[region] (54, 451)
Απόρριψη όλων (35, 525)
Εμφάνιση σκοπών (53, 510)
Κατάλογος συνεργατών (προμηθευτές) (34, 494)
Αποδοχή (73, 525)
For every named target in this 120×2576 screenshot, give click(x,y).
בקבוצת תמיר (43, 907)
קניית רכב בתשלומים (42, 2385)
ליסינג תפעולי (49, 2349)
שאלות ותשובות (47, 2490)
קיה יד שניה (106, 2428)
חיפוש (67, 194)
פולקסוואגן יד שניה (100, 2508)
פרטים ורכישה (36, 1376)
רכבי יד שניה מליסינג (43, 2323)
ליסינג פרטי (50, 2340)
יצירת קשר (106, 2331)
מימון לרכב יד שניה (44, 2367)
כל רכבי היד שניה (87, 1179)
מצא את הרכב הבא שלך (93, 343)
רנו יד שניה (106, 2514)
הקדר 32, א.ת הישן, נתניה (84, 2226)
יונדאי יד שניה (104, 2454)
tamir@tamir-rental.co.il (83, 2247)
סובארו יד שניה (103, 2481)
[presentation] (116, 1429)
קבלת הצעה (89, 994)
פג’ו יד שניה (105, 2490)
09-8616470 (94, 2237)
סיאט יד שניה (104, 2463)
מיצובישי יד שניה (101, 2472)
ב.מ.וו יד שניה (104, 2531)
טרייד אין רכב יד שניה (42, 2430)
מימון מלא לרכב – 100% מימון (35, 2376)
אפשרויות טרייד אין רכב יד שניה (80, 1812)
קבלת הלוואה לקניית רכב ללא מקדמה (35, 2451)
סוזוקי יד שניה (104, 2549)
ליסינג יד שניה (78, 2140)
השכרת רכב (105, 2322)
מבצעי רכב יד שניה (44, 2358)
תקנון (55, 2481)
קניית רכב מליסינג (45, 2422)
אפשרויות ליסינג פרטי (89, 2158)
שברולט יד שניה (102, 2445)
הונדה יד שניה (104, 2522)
◆ ◆ ◆ ◆ ◆ ◆ ◆
= Problem description =
Beginning with the line in which "קבלת הלוואה לקניית רכב ללא מקדמה (35, 2451)" appears, print each remaining line of the listing exactly, the last line included.

= Reply to the task =
קבלת הלוואה לקניית רכב ללא מקדמה (35, 2451)
סוזוקי יד שניה (104, 2549)
ליסינג יד שניה (78, 2140)
השכרת רכב (105, 2322)
מבצעי רכב יד שניה (44, 2358)
תקנון (55, 2481)
קניית רכב מליסינג (45, 2422)
אפשרויות ליסינג פרטי (89, 2158)
שברולט יד שניה (102, 2445)
הונדה יד שניה (104, 2522)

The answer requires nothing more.